→ **Work order**
How many lines of the entries below contain the string "Bilimleri"? State the number alone.

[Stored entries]
*** Begin section ***
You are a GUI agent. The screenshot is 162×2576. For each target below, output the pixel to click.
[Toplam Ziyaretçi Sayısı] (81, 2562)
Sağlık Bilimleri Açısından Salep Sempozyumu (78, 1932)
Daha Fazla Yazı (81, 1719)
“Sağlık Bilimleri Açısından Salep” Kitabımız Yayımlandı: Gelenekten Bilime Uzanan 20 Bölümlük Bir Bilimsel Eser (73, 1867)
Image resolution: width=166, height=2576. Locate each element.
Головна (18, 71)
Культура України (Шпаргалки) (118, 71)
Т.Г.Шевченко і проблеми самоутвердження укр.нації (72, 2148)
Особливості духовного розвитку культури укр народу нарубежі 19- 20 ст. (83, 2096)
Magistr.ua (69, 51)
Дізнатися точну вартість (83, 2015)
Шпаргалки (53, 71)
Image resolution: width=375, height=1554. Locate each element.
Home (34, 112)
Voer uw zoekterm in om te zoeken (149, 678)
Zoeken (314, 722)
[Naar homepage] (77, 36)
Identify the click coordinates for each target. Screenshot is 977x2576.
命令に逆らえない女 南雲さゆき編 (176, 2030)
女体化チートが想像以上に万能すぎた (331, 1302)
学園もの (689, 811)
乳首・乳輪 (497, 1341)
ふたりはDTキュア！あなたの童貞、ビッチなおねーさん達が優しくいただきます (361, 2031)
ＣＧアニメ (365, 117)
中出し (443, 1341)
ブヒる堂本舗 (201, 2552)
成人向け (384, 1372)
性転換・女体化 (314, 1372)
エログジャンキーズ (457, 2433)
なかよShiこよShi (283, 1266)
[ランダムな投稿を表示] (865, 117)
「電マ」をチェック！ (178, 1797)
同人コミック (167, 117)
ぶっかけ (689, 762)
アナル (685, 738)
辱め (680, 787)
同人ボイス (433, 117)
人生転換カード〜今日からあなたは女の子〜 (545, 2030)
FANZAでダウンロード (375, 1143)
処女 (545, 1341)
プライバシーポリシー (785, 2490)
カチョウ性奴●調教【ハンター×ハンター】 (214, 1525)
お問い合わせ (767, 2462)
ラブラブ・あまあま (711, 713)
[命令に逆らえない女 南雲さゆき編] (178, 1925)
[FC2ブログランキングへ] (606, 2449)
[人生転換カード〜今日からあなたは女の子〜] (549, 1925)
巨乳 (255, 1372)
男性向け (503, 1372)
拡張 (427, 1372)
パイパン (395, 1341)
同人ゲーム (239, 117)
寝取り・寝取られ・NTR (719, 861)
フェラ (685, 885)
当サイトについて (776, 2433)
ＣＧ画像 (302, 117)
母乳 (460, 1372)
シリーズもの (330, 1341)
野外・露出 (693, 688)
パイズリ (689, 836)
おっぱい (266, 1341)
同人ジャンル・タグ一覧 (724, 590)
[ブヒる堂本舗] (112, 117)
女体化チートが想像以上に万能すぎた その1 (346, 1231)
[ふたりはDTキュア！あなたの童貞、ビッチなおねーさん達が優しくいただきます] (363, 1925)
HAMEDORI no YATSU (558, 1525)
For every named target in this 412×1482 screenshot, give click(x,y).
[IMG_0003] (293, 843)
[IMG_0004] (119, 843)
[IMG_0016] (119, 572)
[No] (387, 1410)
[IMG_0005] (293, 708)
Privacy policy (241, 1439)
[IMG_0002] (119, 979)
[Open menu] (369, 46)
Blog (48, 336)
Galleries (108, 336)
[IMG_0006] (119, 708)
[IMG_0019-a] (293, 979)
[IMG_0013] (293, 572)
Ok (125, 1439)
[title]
*** End section ***
→ **Exercise response**
2